Comcast, AT&T, and Verizon stand to make billions next year whether the U.S. ditches the rules mandating network neutrality or not. But if the Federal Communications Commission does go through with lifting restrictions that currently prevent internet providers from charging websites for prioritized access to users, these companies could pocket even more. Which is one reason why Comcast has been so supportive of FCC Chairman Ajit Pai’s plan to undo net neutrality, which could be enacted as early as January.
What could an internet with fast lanes and slow lanes look like? For one thing, it could mean that local museums and nonprofits start migrating all their web listings to Yelp and Google—rather than counting on people to visit their own, much slower websites—because those platforms pay companies like Comcast to load faster. It could be an internet that looks much more uniform and boring—and one that is even more lucrative for internet providers.
Or maybe that’s just the pessimistic case. After all, Comcast promises that it has no plans “to block, throttle, or discriminate against lawful content.” Thank goodness.
Anyone who has ever paid a bill to or waited for customer service from Comcast knows why it is one of America’s most detested companies, its recent efforts to improve its image notwithstanding. While Comcast says its customers will “enjoy strong net neutrality protections,” it hasn’t explicitly said it won’t offer paid prioritization, which is how the company would most likely monetize its new ability to legally muck with internet traffic. In other words, Comcast might not choke or slow service to any website, but it could speed access to destinations that pay for the priority service. The company’s promises should sound familiar. As Jon Brodkin pointed out in Ars Technica on Monday, back when the FCC was crafting the network neutrality rules in 2014, Comcast said it had no plans to enact paid prioritization, either. “We don’t prioritize Internet traffic or have paid fast lanes, and have no plans to do so,” a Comcast executive wrote in a blog post that year.

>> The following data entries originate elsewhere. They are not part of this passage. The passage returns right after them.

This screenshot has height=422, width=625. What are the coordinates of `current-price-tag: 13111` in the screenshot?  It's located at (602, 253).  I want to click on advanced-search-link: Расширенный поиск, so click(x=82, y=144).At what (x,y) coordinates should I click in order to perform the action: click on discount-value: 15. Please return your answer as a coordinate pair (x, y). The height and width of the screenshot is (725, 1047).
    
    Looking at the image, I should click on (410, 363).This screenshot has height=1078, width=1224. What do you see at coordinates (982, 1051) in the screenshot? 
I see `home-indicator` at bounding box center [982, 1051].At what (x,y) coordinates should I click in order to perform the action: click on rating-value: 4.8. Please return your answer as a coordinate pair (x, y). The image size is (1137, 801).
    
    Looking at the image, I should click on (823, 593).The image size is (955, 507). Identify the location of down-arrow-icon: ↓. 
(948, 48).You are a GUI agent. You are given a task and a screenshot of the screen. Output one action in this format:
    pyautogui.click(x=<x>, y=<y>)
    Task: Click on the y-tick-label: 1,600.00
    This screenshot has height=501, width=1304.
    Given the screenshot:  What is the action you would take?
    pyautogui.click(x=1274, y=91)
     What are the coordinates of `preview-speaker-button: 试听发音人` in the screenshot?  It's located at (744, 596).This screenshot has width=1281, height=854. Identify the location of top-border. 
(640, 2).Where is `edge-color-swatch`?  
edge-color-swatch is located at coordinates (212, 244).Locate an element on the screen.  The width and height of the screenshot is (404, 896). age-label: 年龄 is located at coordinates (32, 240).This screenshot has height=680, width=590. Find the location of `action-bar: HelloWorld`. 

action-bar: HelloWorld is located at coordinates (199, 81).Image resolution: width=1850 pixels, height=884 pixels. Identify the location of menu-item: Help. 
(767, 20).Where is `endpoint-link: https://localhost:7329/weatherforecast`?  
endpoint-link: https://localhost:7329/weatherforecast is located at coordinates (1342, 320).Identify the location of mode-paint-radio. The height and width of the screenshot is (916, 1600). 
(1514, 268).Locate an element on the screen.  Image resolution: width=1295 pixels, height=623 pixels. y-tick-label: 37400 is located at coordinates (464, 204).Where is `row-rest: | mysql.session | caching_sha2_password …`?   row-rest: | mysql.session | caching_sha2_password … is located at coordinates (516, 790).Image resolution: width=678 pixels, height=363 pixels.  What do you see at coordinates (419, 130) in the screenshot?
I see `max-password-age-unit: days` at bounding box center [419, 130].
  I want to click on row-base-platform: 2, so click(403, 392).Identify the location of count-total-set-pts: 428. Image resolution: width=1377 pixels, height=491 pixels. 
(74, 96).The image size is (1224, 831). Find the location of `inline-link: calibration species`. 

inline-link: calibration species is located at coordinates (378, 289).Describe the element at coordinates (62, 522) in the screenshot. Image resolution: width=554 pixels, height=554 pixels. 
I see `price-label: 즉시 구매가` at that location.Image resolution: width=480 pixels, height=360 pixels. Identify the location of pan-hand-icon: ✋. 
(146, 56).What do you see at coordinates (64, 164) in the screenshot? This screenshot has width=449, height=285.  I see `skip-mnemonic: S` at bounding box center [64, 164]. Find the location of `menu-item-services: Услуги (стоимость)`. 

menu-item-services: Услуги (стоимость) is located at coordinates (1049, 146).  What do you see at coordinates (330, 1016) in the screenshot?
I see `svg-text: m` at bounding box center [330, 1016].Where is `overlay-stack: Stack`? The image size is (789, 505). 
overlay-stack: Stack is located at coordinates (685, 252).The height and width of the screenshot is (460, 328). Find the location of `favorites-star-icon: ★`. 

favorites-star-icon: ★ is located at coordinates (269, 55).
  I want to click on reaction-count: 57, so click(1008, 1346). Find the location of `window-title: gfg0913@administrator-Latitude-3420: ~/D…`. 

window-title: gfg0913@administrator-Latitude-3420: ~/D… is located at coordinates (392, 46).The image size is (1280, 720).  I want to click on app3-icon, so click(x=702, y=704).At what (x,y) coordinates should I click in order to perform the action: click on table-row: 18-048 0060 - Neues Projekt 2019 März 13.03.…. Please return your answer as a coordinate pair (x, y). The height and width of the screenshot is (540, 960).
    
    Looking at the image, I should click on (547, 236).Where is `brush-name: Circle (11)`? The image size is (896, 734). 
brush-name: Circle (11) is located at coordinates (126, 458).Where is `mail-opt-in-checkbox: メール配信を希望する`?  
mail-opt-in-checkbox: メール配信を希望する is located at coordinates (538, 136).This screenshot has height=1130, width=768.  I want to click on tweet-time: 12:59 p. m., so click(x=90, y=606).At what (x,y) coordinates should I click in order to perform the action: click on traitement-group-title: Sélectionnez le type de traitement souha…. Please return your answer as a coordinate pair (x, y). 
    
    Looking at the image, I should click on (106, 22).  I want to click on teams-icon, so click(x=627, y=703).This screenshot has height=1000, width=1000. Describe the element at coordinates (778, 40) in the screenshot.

But Comcast’s line has changed in an important way. In a comment to the FCC from earlier this year, the company said it is time for the FCC to adopt a “more flexible” approach to paid prioritization, and noted in a blog post at the time that the FCC should consider net neutrality principles that prevent “no anticompetitive paid prioritization.” In other words, not necessarily all paid prioritization. The inclusion of “anti-competitive” could signal that the company does in fact hope to offer fast-lane service, but at the same price for all. And it might be a price that say, Fox News and the New York Times can afford, but one that smaller outlets can’t.
That Comcast’s language is changing is one reason to distrust its promises regarding net neutrality, but its track record is an even bigger one. The company has been caught red-handed lying about its traffic discrimination in the past. In 2007, for example, when Comcast was found intermittently blocking users’ ability to use BitTorrent, the company made numerous false claims about its network interference before finally admitting its bad behavior and halting the disruptions.
And once Pai’s proposal becomes federal policy, internet providers won’t even feel a need to make false claims about how they discriminate against traffic anymore. They’ll just need to be clear that they reserve the right to do so, since the new net neutrality rules would only require these companies to be transparent about their business practices, while otherwise taking an anything-goes stance.
Right now, Comcast and its peers are waging a full-on, feel-good messaging campaign to get the net neutrality rules off the books. They wouldn’t be doing that if they planned to abide by open-internet principles even if the federal guidelines are changed. For the moment, Comcast is locked into an agreement to abide by net neutrality until September 2018, part of the conditions it agreed to when the feds approved its merger with NBC/Universal. But after that, all bets are off.